[Stored data]
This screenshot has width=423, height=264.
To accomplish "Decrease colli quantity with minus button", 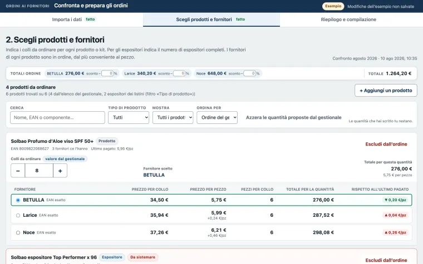I will [x=18, y=171].
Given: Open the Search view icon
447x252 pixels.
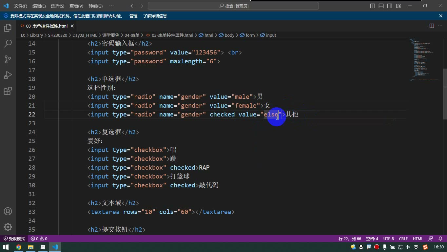Looking at the screenshot, I should (x=8, y=44).
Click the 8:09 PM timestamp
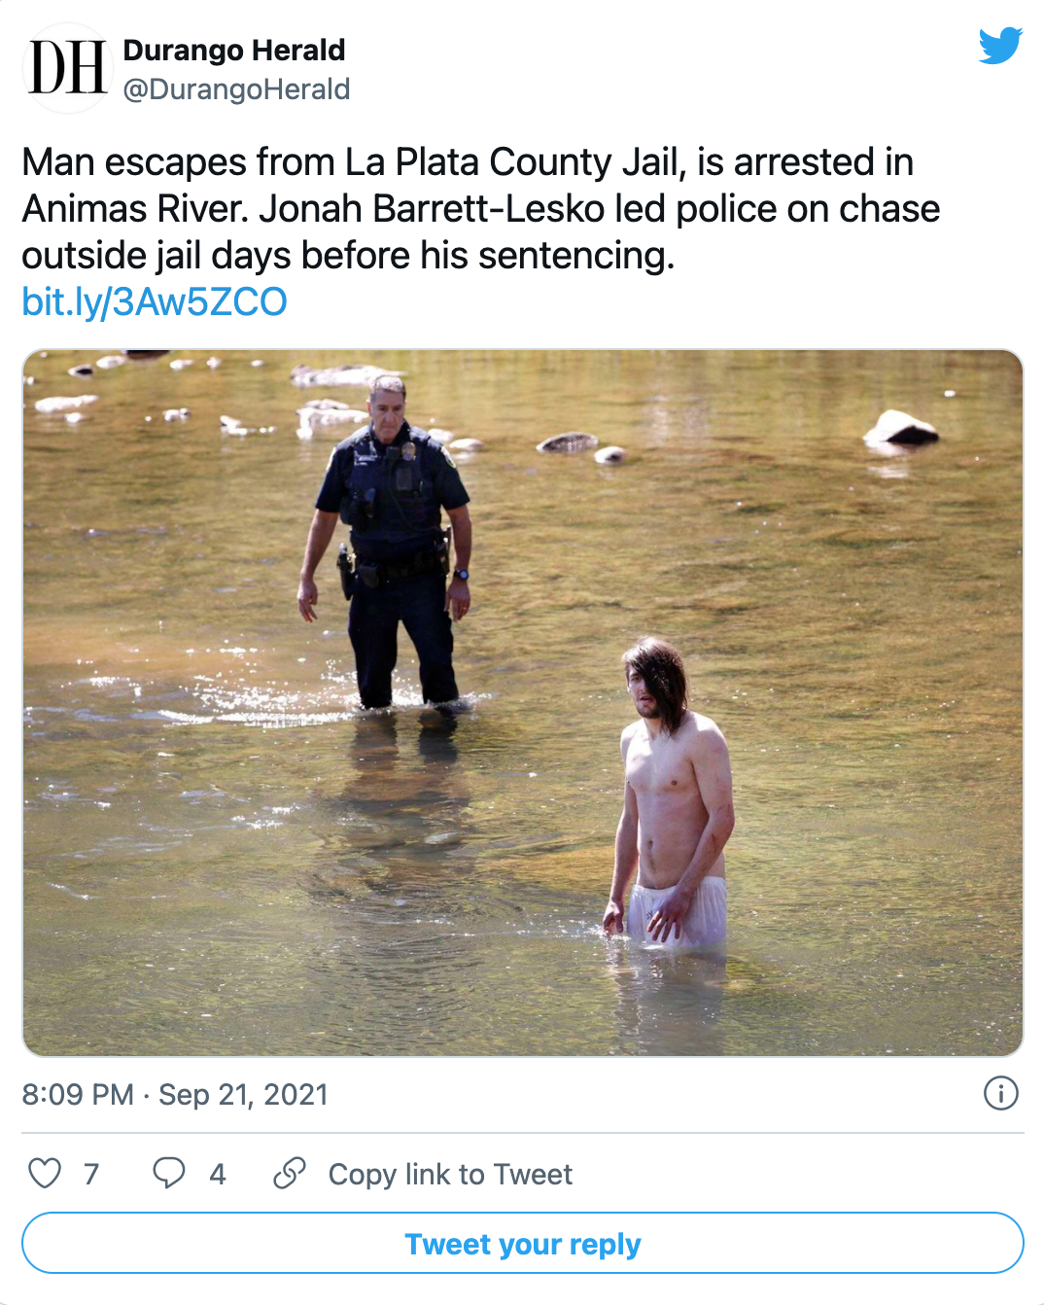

* Your goal *
Please set down exactly the lines from the one holding "Given: Open the Search view icon" through the last line of the entries, both ends included, and skip pictures.

* Solution below *
Given: Open the Search view icon
447x252 pixels.
Looking at the screenshot, I should (x=8, y=44).
Click the 8:09 PM timestamp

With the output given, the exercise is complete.